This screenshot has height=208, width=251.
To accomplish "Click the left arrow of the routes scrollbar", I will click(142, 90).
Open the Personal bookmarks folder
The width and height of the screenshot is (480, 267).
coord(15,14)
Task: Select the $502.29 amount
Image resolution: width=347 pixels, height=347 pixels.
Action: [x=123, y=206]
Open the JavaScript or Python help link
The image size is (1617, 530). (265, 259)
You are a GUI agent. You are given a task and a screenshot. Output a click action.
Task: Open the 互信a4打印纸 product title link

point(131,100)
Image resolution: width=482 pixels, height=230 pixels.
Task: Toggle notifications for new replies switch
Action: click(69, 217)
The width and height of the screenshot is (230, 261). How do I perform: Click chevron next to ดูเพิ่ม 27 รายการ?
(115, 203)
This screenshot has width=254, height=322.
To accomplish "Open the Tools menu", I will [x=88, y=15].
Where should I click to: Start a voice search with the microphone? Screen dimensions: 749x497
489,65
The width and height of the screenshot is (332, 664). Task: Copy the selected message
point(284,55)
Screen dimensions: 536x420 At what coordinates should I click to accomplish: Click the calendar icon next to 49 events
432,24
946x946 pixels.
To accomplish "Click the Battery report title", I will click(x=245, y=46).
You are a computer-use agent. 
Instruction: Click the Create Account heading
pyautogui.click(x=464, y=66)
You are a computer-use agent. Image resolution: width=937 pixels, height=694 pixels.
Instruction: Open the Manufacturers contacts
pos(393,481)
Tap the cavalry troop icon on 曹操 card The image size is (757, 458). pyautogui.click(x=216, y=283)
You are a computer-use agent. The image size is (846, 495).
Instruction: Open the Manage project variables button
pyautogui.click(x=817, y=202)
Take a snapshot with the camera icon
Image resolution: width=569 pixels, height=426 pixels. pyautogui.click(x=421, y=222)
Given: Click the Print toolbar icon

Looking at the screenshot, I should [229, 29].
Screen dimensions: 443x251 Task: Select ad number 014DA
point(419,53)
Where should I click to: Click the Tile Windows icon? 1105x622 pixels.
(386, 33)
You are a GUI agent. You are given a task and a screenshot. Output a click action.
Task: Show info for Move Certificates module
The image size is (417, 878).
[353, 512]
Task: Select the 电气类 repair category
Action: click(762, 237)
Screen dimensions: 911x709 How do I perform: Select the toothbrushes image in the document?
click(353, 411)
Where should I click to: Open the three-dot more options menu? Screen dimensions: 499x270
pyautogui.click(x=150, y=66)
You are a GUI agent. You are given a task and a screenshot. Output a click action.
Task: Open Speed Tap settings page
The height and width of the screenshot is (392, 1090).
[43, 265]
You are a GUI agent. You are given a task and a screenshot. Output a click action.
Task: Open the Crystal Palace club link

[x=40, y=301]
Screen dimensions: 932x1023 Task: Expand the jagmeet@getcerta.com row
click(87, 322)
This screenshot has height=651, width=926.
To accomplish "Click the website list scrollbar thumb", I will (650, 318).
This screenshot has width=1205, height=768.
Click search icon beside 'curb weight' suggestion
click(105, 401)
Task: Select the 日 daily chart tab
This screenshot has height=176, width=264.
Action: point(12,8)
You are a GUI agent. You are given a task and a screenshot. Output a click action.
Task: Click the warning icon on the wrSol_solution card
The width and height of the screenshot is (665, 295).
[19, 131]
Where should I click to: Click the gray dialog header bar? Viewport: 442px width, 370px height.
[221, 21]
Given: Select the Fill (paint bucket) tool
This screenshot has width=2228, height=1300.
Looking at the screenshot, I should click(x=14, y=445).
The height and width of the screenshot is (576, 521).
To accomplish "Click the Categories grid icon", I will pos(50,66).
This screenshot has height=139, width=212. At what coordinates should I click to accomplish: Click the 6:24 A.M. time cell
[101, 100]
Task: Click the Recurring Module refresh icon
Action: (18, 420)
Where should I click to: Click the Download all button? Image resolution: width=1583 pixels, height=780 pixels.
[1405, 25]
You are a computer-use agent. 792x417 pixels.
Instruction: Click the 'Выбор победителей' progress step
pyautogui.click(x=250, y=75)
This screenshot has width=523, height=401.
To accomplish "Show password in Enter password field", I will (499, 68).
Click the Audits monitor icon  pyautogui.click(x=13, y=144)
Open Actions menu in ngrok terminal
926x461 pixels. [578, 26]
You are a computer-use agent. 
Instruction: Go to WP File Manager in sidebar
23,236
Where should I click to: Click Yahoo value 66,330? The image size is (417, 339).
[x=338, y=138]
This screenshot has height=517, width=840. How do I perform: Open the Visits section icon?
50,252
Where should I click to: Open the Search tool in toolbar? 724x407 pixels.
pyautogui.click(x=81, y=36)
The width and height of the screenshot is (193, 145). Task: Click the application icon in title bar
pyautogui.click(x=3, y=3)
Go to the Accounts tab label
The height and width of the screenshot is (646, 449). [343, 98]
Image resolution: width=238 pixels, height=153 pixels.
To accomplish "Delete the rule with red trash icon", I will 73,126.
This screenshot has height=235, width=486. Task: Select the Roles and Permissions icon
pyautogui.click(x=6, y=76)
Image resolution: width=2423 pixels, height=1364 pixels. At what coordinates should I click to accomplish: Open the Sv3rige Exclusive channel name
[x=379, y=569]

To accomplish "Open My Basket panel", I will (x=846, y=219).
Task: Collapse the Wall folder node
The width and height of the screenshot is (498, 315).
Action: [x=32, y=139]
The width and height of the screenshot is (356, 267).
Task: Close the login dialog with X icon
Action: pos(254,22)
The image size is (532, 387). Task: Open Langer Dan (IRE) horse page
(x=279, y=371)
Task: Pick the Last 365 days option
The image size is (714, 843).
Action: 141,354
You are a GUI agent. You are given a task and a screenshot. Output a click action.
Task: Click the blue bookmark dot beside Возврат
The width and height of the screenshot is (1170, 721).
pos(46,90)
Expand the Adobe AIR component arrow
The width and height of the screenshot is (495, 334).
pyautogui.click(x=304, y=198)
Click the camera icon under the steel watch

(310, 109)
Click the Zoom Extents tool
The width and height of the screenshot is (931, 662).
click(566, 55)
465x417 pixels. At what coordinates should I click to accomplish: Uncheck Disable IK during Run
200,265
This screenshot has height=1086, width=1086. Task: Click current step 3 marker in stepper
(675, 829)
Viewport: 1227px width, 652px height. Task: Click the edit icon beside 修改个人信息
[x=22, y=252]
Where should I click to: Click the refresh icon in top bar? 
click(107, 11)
============
_WHAT TO DO:_ Reproduce all the rows above with every "computer-use agent" renamed to "desktop assistant" and nothing else changed.

_FULL SOLUTION:_
This screenshot has height=208, width=251.
To accomplish "Click the left arrow of the routes scrollbar", I will click(142, 90).
Open the Personal bookmarks folder
The width and height of the screenshot is (480, 267).
coord(15,14)
Task: Select the $502.29 amount
Image resolution: width=347 pixels, height=347 pixels.
Action: [x=123, y=206]
Open the JavaScript or Python help link
The image size is (1617, 530). (265, 259)
You are a GUI agent. You are given a task and a screenshot. Output a click action.
Task: Open the 互信a4打印纸 product title link

point(131,100)
Image resolution: width=482 pixels, height=230 pixels.
Task: Toggle notifications for new replies switch
Action: click(69, 217)
The width and height of the screenshot is (230, 261). How do I perform: Click chevron next to ดูเพิ่ม 27 รายการ?
(115, 203)
This screenshot has width=254, height=322.
To accomplish "Open the Tools menu", I will [x=88, y=15].
Where should I click to: Start a voice search with the microphone? Screen dimensions: 749x497
489,65
The width and height of the screenshot is (332, 664). Task: Copy the selected message
point(284,55)
Screen dimensions: 536x420 At what coordinates should I click to accomplish: Click the calendar icon next to 49 events
432,24
946x946 pixels.
To accomplish "Click the Battery report title", I will click(x=245, y=46).
You are a desktop assistant. 
Instruction: Click the Create Account heading
pyautogui.click(x=464, y=66)
You are a desktop assistant. Image resolution: width=937 pixels, height=694 pixels.
Instruction: Open the Manufacturers contacts
pos(393,481)
Tap the cavalry troop icon on 曹操 card The image size is (757, 458). pyautogui.click(x=216, y=283)
You are a desktop assistant. The image size is (846, 495).
Instruction: Open the Manage project variables button
pyautogui.click(x=817, y=202)
Take a snapshot with the camera icon
Image resolution: width=569 pixels, height=426 pixels. pyautogui.click(x=421, y=222)
Given: Click the Print toolbar icon

Looking at the screenshot, I should [229, 29].
Screen dimensions: 443x251 Task: Select ad number 014DA
point(419,53)
Where should I click to: Click the Tile Windows icon? 1105x622 pixels.
(386, 33)
You are a GUI agent. You are given a task and a screenshot. Output a click action.
Task: Show info for Move Certificates module
The image size is (417, 878).
[353, 512]
Task: Select the 电气类 repair category
Action: click(762, 237)
Screen dimensions: 911x709 How do I perform: Select the toothbrushes image in the document?
click(353, 411)
Where should I click to: Open the three-dot more options menu? Screen dimensions: 499x270
pyautogui.click(x=150, y=66)
You are a GUI agent. You are given a task and a screenshot. Output a click action.
Task: Open Speed Tap settings page
The height and width of the screenshot is (392, 1090).
[43, 265]
You are a GUI agent. You are given a task and a screenshot. Output a click action.
Task: Open the Crystal Palace club link

[x=40, y=301]
Screen dimensions: 932x1023 Task: Expand the jagmeet@getcerta.com row
click(87, 322)
This screenshot has height=651, width=926.
To accomplish "Click the website list scrollbar thumb", I will (650, 318).
This screenshot has width=1205, height=768.
Click search icon beside 'curb weight' suggestion
click(105, 401)
Task: Select the 日 daily chart tab
This screenshot has height=176, width=264.
Action: point(12,8)
You are a GUI agent. You are given a task and a screenshot. Output a click action.
Task: Click the warning icon on the wrSol_solution card
The width and height of the screenshot is (665, 295).
[19, 131]
Where should I click to: Click the gray dialog header bar? Viewport: 442px width, 370px height.
[221, 21]
Given: Select the Fill (paint bucket) tool
This screenshot has width=2228, height=1300.
Looking at the screenshot, I should click(x=14, y=445).
The height and width of the screenshot is (576, 521).
To accomplish "Click the Categories grid icon", I will pos(50,66).
This screenshot has height=139, width=212. At what coordinates should I click to accomplish: Click the 6:24 A.M. time cell
[101, 100]
Task: Click the Recurring Module refresh icon
Action: (18, 420)
Where should I click to: Click the Download all button? Image resolution: width=1583 pixels, height=780 pixels.
[1405, 25]
You are a desktop assistant. 792x417 pixels.
Instruction: Click the 'Выбор победителей' progress step
pyautogui.click(x=250, y=75)
This screenshot has width=523, height=401.
To accomplish "Show password in Enter password field", I will (499, 68).
Click the Audits monitor icon  pyautogui.click(x=13, y=144)
Open Actions menu in ngrok terminal
926x461 pixels. [578, 26]
You are a desktop assistant. 
Instruction: Go to WP File Manager in sidebar
23,236
Where should I click to: Click Yahoo value 66,330? The image size is (417, 339).
[x=338, y=138]
This screenshot has height=517, width=840. How do I perform: Open the Visits section icon?
50,252
Where should I click to: Open the Search tool in toolbar? 724x407 pixels.
pyautogui.click(x=81, y=36)
The width and height of the screenshot is (193, 145). Task: Click the application icon in title bar
pyautogui.click(x=3, y=3)
Go to the Accounts tab label
The height and width of the screenshot is (646, 449). [343, 98]
Image resolution: width=238 pixels, height=153 pixels.
To accomplish "Delete the rule with red trash icon", I will 73,126.
This screenshot has height=235, width=486. Task: Select the Roles and Permissions icon
pyautogui.click(x=6, y=76)
Image resolution: width=2423 pixels, height=1364 pixels. At what coordinates should I click to accomplish: Open the Sv3rige Exclusive channel name
[x=379, y=569]

To accomplish "Open My Basket panel", I will (x=846, y=219).
Task: Collapse the Wall folder node
The width and height of the screenshot is (498, 315).
Action: [x=32, y=139]
The width and height of the screenshot is (356, 267).
Task: Close the login dialog with X icon
Action: pos(254,22)
The image size is (532, 387). Task: Open Langer Dan (IRE) horse page
(x=279, y=371)
Task: Pick the Last 365 days option
The image size is (714, 843).
Action: 141,354
You are a GUI agent. You are given a task and a screenshot. Output a click action.
Task: Click the blue bookmark dot beside Возврат
The width and height of the screenshot is (1170, 721).
pos(46,90)
Expand the Adobe AIR component arrow
The width and height of the screenshot is (495, 334).
pyautogui.click(x=304, y=198)
Click the camera icon under the steel watch

(310, 109)
Click the Zoom Extents tool
The width and height of the screenshot is (931, 662).
click(566, 55)
465x417 pixels. At what coordinates should I click to accomplish: Uncheck Disable IK during Run
200,265
This screenshot has height=1086, width=1086. Task: Click current step 3 marker in stepper
(675, 829)
Viewport: 1227px width, 652px height. Task: Click the edit icon beside 修改个人信息
[x=22, y=252]
Where should I click to: Click the refresh icon in top bar? 
click(107, 11)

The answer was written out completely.